Almost absently he spilled out a number of coloured capsules from a small plastic container on to the table, got a glass of water from the bar. ‘It’s the old ticker. I’m afraid it’s wobbly. But I hope not to embarrass my friends,’ he said.

‘I’m sorry. That’s lousy luck to have.’

‘There’s no need,’ he answered laughing as we took leave of one another. ‘I’ve had a good innings.’

Kennedy didn’t call to the digs next morning, and I made my own way to the school. As I came through the gates I saw that he had all the classes lined up on the concrete, and he was looking so demonstratively at his watch that I checked the time on my own watch. I was in time but only just. Before I got any closer he’d marched his own classes in, disappearing behind a closed door. Instead of coming round with the roll books that morning, he sent one of the senior boys, and at the mid-morning break I found myself alone on the concrete for several minutes, but when he did join me his grievance spilled out at once.

‘I heard yourself and Mr Beirne had a long session in the Bridge House last night.’

‘He called at the digs. It was more comfortable to cross to the Bridge.’

‘I suppose plenty of dirt was fired in my direction.’

‘None. He said the fact that you’re not in the INTO must be no concern of mine. It was the only time you were mentioned.’

‘That was very good of him. There are many people around here who would think him not fit company for a young teacher,’ he said angrily.

‘Why?’

‘Every penny he has goes on booze or books and some of the books are far from edifying, by all accounts. He’s either out every night in the bars, or else he shuts himself off for weeks on end. They say his wife was dead in the house for most of a day before he noticed. The priests certainly think he’s no addition to the place.’

‘He seemed an intelligent man.’

‘He knows how to put on a good front, all right.’

‘He seemed very decent to me.’ I refused to give way.

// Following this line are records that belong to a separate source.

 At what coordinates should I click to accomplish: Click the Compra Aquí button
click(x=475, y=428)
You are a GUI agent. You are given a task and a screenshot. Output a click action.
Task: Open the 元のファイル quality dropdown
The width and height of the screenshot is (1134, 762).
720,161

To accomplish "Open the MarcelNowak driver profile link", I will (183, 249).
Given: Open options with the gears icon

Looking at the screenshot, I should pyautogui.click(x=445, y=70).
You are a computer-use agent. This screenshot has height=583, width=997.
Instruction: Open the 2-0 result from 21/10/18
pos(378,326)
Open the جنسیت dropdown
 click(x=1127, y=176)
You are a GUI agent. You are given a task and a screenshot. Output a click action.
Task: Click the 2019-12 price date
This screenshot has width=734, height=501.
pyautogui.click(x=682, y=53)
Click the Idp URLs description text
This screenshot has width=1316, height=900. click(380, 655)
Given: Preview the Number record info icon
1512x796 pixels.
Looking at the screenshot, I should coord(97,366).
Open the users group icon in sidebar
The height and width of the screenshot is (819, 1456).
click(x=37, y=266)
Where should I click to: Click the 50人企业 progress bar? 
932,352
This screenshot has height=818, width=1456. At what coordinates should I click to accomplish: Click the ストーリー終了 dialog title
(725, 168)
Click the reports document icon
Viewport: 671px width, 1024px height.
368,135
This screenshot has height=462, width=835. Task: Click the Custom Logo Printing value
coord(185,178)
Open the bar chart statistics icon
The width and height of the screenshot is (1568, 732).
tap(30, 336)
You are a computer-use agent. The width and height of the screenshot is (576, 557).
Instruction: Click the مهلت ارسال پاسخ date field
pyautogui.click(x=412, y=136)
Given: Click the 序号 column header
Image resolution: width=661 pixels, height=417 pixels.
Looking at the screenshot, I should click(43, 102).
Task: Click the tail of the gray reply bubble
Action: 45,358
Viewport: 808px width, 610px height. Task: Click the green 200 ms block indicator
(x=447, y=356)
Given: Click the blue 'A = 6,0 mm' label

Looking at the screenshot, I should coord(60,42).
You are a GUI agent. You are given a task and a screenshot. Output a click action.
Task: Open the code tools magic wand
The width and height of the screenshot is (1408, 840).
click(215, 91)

‘He’s no friend of mine. You can take my word for that. All that crowd would have had my guts for garters if they got the chance. They’ll have a long wait, I can tell you. When I came to this town we hadn’t two coins to clink together. Every morsel of food we put in our mouths that first month here was on credit. But I worked. Every hour of private tuition going round the place I took, and that’s the lousiest of all teaching jobs, face to face for a whole hour with a well-heeled dunce. Then I got into surveying work with the solicitors. I must have walked half the fields within miles of this town with the chains. I was just about on my feet when that strike was called. The children were in good schools. Why should I put all that at risk? It wasn’t my strike. Some of the ones that went on strike will be in hock for the rest of their days. And if it had lasted even another month they’d have had to crawl back like beaten dogs. Do you think that it was easy for me to pass those pickets with their placards and cornerboy jeers every school day for the whole of seven months? Do you think that was easy?’

‘I know it wasn’t easy.’

There was a Mass that Friday for the teachers and children of the parish, an official blessing on the new year, and we were given the day off to attend the Mass. Kennedy called for me and we walked up the town together to the church. At the top of Main Street we ran straight into Owen Beirne. Rather than cut us openly, he crossed to a fish stall and pretended to be examining the freshness of a tray of plaice as we went by.

‘Your friend Beirne hadn’t much to say to you today. You were in the wrong company.’

‘I don’t mind,’ I said.

As we came up to the railings of the church, a red-faced hulk of a man, obviously a teacher, the gold fáinne and metal tricolour in his lapel, stared at Kennedy in open hostility, cleared his throat, and spat out into our path. Kennedy said nothing as we hurried into the church. After Mass little groups of teachers stood about in the church grounds, shaking hands, joking, but as soon as we approached they fell silent or turned away. Not a single person spoke to us or raised a hat or even bowed. We passed out in total silence. I had never run such a gauntlet. I had the feeling as we walked back through the town that Kennedy was desperately searching for something to say but that he was too disturbed to settle on any one phrase.